PROBLEM TO WORK ON: Write out the stretch of entries below from the line that contains "the $263.00 amount" through the line that contains "[x=18, y=505]", keeping every character unchanged.

RECORDED INFORMATION:
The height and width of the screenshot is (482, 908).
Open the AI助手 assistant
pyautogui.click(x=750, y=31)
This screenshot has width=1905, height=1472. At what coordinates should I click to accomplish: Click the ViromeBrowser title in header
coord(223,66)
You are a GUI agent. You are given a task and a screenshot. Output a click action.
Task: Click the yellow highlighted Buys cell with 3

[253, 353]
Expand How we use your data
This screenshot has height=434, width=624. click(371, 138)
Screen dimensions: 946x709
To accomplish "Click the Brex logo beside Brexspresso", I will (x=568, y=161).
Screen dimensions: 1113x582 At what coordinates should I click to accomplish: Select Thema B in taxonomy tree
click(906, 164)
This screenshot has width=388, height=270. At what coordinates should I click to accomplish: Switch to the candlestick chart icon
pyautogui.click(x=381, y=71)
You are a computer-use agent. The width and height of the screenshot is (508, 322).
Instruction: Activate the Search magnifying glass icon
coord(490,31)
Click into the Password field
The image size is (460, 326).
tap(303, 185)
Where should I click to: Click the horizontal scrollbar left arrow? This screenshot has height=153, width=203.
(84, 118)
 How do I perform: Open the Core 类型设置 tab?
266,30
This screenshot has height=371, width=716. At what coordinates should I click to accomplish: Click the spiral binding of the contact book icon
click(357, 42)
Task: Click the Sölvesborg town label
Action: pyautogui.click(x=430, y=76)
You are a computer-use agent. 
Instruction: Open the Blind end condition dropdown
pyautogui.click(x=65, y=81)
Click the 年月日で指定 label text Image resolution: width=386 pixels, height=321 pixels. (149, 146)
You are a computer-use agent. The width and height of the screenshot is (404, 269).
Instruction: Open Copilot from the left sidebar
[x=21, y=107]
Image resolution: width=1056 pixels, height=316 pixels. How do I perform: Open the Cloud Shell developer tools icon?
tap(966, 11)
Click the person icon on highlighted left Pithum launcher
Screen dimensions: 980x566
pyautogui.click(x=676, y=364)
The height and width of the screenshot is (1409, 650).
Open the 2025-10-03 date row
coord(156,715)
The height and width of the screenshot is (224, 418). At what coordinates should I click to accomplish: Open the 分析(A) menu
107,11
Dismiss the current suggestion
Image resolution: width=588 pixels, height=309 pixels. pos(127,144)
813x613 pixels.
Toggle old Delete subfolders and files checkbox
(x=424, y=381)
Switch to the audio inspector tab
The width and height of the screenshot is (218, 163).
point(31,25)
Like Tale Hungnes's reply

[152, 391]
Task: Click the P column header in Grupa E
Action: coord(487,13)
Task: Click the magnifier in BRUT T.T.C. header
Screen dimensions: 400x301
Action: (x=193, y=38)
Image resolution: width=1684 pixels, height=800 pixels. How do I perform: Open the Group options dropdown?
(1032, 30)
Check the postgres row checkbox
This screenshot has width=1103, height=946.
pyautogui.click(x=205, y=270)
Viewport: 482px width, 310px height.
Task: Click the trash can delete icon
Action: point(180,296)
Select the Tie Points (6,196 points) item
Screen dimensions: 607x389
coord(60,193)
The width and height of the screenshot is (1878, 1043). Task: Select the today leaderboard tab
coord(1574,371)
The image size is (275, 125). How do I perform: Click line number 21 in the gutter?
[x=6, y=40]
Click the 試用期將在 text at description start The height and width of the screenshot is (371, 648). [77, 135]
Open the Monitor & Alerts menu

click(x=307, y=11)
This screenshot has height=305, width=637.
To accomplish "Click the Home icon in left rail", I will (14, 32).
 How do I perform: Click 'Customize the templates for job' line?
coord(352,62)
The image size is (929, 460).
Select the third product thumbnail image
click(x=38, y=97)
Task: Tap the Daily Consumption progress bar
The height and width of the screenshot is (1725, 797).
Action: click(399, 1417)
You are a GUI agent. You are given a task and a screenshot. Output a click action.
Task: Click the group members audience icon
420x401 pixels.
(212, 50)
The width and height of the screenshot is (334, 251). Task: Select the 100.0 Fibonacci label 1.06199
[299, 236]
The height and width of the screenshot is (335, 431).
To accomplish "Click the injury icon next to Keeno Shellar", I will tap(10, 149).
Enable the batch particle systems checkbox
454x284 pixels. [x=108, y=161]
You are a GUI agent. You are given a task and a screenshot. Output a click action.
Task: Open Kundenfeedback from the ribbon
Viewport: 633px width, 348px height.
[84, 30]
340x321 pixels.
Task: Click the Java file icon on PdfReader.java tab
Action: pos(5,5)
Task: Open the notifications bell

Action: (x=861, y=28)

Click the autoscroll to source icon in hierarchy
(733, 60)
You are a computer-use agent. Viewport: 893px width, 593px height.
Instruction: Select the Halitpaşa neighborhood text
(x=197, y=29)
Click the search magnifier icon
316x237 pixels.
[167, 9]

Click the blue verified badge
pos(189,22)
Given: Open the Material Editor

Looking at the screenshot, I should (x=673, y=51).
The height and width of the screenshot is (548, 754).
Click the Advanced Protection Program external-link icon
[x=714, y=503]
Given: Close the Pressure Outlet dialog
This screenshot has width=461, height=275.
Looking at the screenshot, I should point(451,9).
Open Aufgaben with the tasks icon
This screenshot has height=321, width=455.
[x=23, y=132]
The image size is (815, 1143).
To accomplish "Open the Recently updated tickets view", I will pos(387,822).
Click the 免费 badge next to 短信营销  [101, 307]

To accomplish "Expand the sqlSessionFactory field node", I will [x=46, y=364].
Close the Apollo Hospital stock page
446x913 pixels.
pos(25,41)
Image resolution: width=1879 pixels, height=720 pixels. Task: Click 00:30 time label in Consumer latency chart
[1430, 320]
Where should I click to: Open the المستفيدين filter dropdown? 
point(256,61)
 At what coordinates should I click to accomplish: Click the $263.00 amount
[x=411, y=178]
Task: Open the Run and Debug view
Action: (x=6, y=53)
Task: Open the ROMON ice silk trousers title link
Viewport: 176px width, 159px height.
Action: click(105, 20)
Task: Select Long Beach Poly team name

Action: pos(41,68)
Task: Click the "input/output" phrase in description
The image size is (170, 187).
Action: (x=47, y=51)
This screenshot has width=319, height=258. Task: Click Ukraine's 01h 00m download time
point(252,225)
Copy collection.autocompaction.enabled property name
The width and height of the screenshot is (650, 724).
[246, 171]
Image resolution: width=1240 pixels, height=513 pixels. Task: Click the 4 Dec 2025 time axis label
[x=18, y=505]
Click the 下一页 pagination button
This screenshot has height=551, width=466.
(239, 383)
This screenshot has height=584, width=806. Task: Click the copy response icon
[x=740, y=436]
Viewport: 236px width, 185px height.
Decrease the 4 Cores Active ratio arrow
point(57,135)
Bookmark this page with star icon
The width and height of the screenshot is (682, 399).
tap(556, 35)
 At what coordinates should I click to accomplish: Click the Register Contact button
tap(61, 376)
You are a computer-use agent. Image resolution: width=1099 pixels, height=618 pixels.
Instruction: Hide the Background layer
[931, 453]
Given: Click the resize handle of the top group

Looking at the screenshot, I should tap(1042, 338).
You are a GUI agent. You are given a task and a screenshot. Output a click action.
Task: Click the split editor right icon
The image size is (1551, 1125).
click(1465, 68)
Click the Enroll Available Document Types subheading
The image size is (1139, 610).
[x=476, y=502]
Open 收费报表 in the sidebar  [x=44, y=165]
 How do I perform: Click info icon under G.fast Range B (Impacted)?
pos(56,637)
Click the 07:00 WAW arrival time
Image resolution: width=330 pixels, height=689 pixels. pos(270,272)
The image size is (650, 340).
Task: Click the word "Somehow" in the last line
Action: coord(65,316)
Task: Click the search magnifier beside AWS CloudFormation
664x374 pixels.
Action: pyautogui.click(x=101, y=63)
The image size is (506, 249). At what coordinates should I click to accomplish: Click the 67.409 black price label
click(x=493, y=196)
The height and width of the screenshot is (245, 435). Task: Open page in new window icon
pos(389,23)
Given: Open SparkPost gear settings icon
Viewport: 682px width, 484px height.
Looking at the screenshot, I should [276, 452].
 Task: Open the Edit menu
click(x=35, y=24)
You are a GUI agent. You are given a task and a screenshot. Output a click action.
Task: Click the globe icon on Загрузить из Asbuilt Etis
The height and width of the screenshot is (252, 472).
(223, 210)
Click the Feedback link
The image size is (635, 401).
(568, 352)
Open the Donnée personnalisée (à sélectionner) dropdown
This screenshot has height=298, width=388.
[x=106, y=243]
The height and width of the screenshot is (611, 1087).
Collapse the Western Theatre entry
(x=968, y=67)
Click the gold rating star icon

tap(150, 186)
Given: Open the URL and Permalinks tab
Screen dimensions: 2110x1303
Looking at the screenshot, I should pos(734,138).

IN RESPONSE:
 At what coordinates should I click to accomplish: Click the $263.00 amount
[x=411, y=178]
Task: Open the Run and Debug view
Action: (x=6, y=53)
Task: Open the ROMON ice silk trousers title link
Viewport: 176px width, 159px height.
Action: click(105, 20)
Task: Select Long Beach Poly team name

Action: pos(41,68)
Task: Click the "input/output" phrase in description
The image size is (170, 187).
Action: (x=47, y=51)
This screenshot has width=319, height=258. Task: Click Ukraine's 01h 00m download time
point(252,225)
Copy collection.autocompaction.enabled property name
The width and height of the screenshot is (650, 724).
[246, 171]
Image resolution: width=1240 pixels, height=513 pixels. Task: Click the 4 Dec 2025 time axis label
[x=18, y=505]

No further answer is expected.